Records drawn from a dataset
──────

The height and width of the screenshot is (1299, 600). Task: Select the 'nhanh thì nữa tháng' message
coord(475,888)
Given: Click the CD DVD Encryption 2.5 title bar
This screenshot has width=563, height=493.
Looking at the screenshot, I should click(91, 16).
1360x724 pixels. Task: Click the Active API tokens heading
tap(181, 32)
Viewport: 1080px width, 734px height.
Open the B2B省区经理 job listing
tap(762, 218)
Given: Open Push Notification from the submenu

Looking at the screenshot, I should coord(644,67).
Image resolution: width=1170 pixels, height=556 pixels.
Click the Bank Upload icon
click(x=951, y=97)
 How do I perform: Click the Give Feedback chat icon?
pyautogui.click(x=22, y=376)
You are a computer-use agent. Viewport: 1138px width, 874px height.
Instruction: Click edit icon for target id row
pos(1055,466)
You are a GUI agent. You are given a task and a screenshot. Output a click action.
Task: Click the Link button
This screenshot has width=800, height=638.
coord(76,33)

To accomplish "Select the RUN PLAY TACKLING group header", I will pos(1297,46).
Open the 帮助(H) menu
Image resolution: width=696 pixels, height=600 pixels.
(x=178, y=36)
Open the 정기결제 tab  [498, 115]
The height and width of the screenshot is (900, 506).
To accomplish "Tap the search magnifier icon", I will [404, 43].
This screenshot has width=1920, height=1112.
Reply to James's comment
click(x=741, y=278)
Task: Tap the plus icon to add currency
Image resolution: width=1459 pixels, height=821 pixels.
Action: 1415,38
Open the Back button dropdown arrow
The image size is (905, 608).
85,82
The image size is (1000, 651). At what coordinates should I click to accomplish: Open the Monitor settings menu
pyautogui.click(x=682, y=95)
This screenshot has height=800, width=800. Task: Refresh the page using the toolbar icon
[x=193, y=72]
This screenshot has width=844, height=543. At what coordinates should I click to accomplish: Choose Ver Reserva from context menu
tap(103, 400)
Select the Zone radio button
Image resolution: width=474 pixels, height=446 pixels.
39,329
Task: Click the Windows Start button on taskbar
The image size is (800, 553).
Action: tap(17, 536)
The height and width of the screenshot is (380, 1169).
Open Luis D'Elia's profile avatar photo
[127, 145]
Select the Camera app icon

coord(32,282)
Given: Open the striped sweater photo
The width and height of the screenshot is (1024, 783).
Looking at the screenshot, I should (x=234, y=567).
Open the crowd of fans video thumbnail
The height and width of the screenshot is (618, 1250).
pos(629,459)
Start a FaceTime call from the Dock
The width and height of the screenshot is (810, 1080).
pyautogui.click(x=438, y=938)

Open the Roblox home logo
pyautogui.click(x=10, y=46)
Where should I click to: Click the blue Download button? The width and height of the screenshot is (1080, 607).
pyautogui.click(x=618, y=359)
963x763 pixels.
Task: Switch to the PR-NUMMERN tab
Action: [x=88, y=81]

──────

EXERCISE INSTRUCTIONS:
All of the data above should be reproduced word for word.

EXPECTED OUTPUT:
The height and width of the screenshot is (1299, 600). Task: Select the 'nhanh thì nữa tháng' message
coord(475,888)
Given: Click the CD DVD Encryption 2.5 title bar
This screenshot has width=563, height=493.
Looking at the screenshot, I should click(91, 16).
1360x724 pixels. Task: Click the Active API tokens heading
tap(181, 32)
Viewport: 1080px width, 734px height.
Open the B2B省区经理 job listing
tap(762, 218)
Given: Open Push Notification from the submenu

Looking at the screenshot, I should coord(644,67).
Image resolution: width=1170 pixels, height=556 pixels.
Click the Bank Upload icon
click(x=951, y=97)
 How do I perform: Click the Give Feedback chat icon?
pyautogui.click(x=22, y=376)
You are a computer-use agent. Viewport: 1138px width, 874px height.
Instruction: Click edit icon for target id row
pos(1055,466)
You are a GUI agent. You are given a task and a screenshot. Output a click action.
Task: Click the Link button
This screenshot has width=800, height=638.
coord(76,33)

To accomplish "Select the RUN PLAY TACKLING group header", I will pos(1297,46).
Open the 帮助(H) menu
Image resolution: width=696 pixels, height=600 pixels.
(x=178, y=36)
Open the 정기결제 tab  [498, 115]
The height and width of the screenshot is (900, 506).
To accomplish "Tap the search magnifier icon", I will [404, 43].
This screenshot has width=1920, height=1112.
Reply to James's comment
click(x=741, y=278)
Task: Tap the plus icon to add currency
Image resolution: width=1459 pixels, height=821 pixels.
Action: 1415,38
Open the Back button dropdown arrow
The image size is (905, 608).
85,82
The image size is (1000, 651). At what coordinates should I click to accomplish: Open the Monitor settings menu
pyautogui.click(x=682, y=95)
This screenshot has height=800, width=800. Task: Refresh the page using the toolbar icon
[x=193, y=72]
This screenshot has width=844, height=543. At what coordinates should I click to accomplish: Choose Ver Reserva from context menu
tap(103, 400)
Select the Zone radio button
Image resolution: width=474 pixels, height=446 pixels.
39,329
Task: Click the Windows Start button on taskbar
The image size is (800, 553).
Action: tap(17, 536)
The height and width of the screenshot is (380, 1169).
Open Luis D'Elia's profile avatar photo
[127, 145]
Select the Camera app icon

coord(32,282)
Given: Open the striped sweater photo
The width and height of the screenshot is (1024, 783).
Looking at the screenshot, I should (x=234, y=567).
Open the crowd of fans video thumbnail
The height and width of the screenshot is (618, 1250).
pos(629,459)
Start a FaceTime call from the Dock
The width and height of the screenshot is (810, 1080).
pyautogui.click(x=438, y=938)

Open the Roblox home logo
pyautogui.click(x=10, y=46)
Where should I click to: Click the blue Download button? The width and height of the screenshot is (1080, 607).
pyautogui.click(x=618, y=359)
963x763 pixels.
Task: Switch to the PR-NUMMERN tab
Action: [x=88, y=81]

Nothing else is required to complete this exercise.